◆ EXERCISE DETAILS: The response should consist of the records that follow, printed exactly.

◆ DATA FOR PROCESSING:
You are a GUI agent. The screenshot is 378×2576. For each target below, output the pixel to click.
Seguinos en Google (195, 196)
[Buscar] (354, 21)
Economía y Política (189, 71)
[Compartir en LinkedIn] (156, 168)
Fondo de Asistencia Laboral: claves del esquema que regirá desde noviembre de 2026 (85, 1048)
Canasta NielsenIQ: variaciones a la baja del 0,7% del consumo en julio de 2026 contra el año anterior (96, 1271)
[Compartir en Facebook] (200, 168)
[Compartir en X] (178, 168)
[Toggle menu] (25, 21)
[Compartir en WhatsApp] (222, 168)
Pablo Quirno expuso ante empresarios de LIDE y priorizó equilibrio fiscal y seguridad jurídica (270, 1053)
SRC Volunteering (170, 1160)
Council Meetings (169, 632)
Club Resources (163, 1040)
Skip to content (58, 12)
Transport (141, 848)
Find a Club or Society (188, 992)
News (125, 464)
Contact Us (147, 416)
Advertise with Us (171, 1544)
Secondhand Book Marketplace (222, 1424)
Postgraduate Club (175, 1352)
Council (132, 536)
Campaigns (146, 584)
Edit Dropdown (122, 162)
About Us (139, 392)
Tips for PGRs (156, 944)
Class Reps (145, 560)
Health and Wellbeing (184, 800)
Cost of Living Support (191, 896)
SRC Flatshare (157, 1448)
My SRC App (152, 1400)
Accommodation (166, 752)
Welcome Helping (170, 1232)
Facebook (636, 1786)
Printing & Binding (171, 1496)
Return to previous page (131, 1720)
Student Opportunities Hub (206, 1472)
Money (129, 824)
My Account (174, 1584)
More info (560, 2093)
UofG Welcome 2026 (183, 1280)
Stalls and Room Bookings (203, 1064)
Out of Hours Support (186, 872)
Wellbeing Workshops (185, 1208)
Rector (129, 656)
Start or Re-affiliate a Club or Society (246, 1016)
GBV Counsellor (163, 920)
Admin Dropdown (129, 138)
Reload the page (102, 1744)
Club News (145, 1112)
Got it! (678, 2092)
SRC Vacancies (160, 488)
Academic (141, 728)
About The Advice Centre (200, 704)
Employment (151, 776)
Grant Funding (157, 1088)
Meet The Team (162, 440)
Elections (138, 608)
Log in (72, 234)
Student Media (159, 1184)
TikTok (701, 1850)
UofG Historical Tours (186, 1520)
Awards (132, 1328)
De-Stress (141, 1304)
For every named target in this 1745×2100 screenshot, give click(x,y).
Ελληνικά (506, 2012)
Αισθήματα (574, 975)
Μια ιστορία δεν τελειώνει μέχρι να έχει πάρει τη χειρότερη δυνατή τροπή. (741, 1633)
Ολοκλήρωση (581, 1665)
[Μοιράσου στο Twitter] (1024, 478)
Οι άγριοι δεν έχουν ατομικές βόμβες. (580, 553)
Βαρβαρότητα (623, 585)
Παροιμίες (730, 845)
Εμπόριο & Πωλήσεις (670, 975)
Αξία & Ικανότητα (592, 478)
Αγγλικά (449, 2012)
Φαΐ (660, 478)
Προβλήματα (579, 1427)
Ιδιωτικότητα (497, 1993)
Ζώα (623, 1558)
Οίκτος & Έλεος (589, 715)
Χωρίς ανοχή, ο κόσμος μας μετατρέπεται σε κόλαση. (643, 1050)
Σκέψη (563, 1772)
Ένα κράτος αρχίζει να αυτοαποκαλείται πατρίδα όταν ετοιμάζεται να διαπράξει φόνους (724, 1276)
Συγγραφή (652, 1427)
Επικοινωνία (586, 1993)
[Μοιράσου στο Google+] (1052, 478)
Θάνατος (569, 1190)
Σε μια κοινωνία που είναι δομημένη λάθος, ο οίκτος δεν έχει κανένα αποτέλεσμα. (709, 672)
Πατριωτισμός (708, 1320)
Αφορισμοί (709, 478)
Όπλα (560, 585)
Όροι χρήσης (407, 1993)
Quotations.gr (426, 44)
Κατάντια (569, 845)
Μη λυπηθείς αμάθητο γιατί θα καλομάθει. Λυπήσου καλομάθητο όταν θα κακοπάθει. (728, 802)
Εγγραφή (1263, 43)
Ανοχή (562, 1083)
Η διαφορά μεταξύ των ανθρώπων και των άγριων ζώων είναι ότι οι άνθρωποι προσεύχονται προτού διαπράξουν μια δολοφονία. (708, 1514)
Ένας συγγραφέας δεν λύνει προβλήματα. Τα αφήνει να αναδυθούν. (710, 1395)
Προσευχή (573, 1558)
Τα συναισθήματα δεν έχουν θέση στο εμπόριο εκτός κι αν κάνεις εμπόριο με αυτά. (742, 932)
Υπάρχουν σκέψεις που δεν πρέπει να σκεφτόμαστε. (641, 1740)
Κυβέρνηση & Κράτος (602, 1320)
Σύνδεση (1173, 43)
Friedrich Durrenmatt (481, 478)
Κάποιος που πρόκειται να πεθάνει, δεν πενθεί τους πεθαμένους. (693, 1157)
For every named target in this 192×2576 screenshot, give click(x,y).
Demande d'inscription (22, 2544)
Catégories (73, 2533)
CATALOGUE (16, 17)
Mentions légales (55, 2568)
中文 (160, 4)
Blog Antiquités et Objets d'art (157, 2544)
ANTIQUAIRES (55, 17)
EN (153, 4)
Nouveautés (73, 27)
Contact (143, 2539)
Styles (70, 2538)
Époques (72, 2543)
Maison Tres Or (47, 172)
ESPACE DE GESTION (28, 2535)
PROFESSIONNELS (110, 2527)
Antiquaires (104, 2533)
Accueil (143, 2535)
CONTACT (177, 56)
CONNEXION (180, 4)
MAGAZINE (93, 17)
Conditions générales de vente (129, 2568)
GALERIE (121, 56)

◆ TASK SOLUTION:
You are a GUI agent. The screenshot is 378×2576. For each target below, output the pixel to click.
Seguinos en Google (195, 196)
[Buscar] (354, 21)
Economía y Política (189, 71)
[Compartir en LinkedIn] (156, 168)
Fondo de Asistencia Laboral: claves del esquema que regirá desde noviembre de 2026 (85, 1048)
Canasta NielsenIQ: variaciones a la baja del 0,7% del consumo en julio de 2026 contra el año anterior (96, 1271)
[Compartir en Facebook] (200, 168)
[Compartir en X] (178, 168)
[Toggle menu] (25, 21)
[Compartir en WhatsApp] (222, 168)
Pablo Quirno expuso ante empresarios de LIDE y priorizó equilibrio fiscal y seguridad jurídica (270, 1053)
SRC Volunteering (170, 1160)
Council Meetings (169, 632)
Club Resources (163, 1040)
Skip to content (58, 12)
Transport (141, 848)
Find a Club or Society (188, 992)
News (125, 464)
Contact Us (147, 416)
Advertise with Us (171, 1544)
Secondhand Book Marketplace (222, 1424)
Postgraduate Club (175, 1352)
Council (132, 536)
Campaigns (146, 584)
Edit Dropdown (122, 162)
About Us (139, 392)
Tips for PGRs (156, 944)
Class Reps (145, 560)
Health and Wellbeing (184, 800)
Cost of Living Support (191, 896)
SRC Flatshare (157, 1448)
My SRC App (152, 1400)
Accommodation (166, 752)
Welcome Helping (170, 1232)
Facebook (636, 1786)
Printing & Binding (171, 1496)
Return to previous page (131, 1720)
Student Opportunities Hub (206, 1472)
Money (129, 824)
My Account (174, 1584)
More info (560, 2093)
UofG Welcome 2026 (183, 1280)
Stalls and Room Bookings (203, 1064)
Out of Hours Support (186, 872)
Wellbeing Workshops (185, 1208)
Rector (129, 656)
Start or Re-affiliate a Club or Society (246, 1016)
GBV Counsellor (163, 920)
Admin Dropdown (129, 138)
Reload the page (102, 1744)
Club News (145, 1112)
Got it! (678, 2092)
SRC Vacancies (160, 488)
Academic (141, 728)
About The Advice Centre (200, 704)
Employment (151, 776)
Grant Funding (157, 1088)
Meet The Team (162, 440)
Elections (138, 608)
Log in (72, 234)
Student Media (159, 1184)
TikTok (701, 1850)
UofG Historical Tours (186, 1520)
Awards (132, 1328)
De-Stress (141, 1304)
For every named target in this 1745×2100 screenshot, give click(x,y).
Ελληνικά (506, 2012)
Αισθήματα (574, 975)
Μια ιστορία δεν τελειώνει μέχρι να έχει πάρει τη χειρότερη δυνατή τροπή. (741, 1633)
Ολοκλήρωση (581, 1665)
[Μοιράσου στο Twitter] (1024, 478)
Οι άγριοι δεν έχουν ατομικές βόμβες. (580, 553)
Βαρβαρότητα (623, 585)
Παροιμίες (730, 845)
Εμπόριο & Πωλήσεις (670, 975)
Αξία & Ικανότητα (592, 478)
Αγγλικά (449, 2012)
Φαΐ (660, 478)
Προβλήματα (579, 1427)
Ιδιωτικότητα (497, 1993)
Ζώα (623, 1558)
Οίκτος & Έλεος (589, 715)
Χωρίς ανοχή, ο κόσμος μας μετατρέπεται σε κόλαση. (643, 1050)
Σκέψη (563, 1772)
Ένα κράτος αρχίζει να αυτοαποκαλείται πατρίδα όταν ετοιμάζεται να διαπράξει φόνους (724, 1276)
Συγγραφή (652, 1427)
Επικοινωνία (586, 1993)
[Μοιράσου στο Google+] (1052, 478)
Θάνατος (569, 1190)
Σε μια κοινωνία που είναι δομημένη λάθος, ο οίκτος δεν έχει κανένα αποτέλεσμα. (709, 672)
Πατριωτισμός (708, 1320)
Αφορισμοί (709, 478)
Όπλα (560, 585)
Όροι χρήσης (407, 1993)
Quotations.gr (426, 44)
Κατάντια (569, 845)
Μη λυπηθείς αμάθητο γιατί θα καλομάθει. Λυπήσου καλομάθητο όταν θα κακοπάθει. (728, 802)
Εγγραφή (1263, 43)
Ανοχή (562, 1083)
Η διαφορά μεταξύ των ανθρώπων και των άγριων ζώων είναι ότι οι άνθρωποι προσεύχονται προτού διαπράξουν μια δολοφονία. (708, 1514)
Ένας συγγραφέας δεν λύνει προβλήματα. Τα αφήνει να αναδυθούν. (710, 1395)
Προσευχή (573, 1558)
Τα συναισθήματα δεν έχουν θέση στο εμπόριο εκτός κι αν κάνεις εμπόριο με αυτά. (742, 932)
Υπάρχουν σκέψεις που δεν πρέπει να σκεφτόμαστε. (641, 1740)
Κυβέρνηση & Κράτος (602, 1320)
Σύνδεση (1173, 43)
Friedrich Durrenmatt (481, 478)
Κάποιος που πρόκειται να πεθάνει, δεν πενθεί τους πεθαμένους. (693, 1157)
For every named target in this 192×2576 screenshot, give click(x,y).
Demande d'inscription (22, 2544)
Catégories (73, 2533)
CATALOGUE (16, 17)
Mentions légales (55, 2568)
中文 (160, 4)
Blog Antiquités et Objets d'art (157, 2544)
ANTIQUAIRES (55, 17)
EN (153, 4)
Nouveautés (73, 27)
Contact (143, 2539)
Styles (70, 2538)
Époques (72, 2543)
Maison Tres Or (47, 172)
ESPACE DE GESTION (28, 2535)
PROFESSIONNELS (110, 2527)
Antiquaires (104, 2533)
Accueil (143, 2535)
CONTACT (177, 56)
CONNEXION (180, 4)
MAGAZINE (93, 17)
Conditions générales de vente (129, 2568)
GALERIE (121, 56)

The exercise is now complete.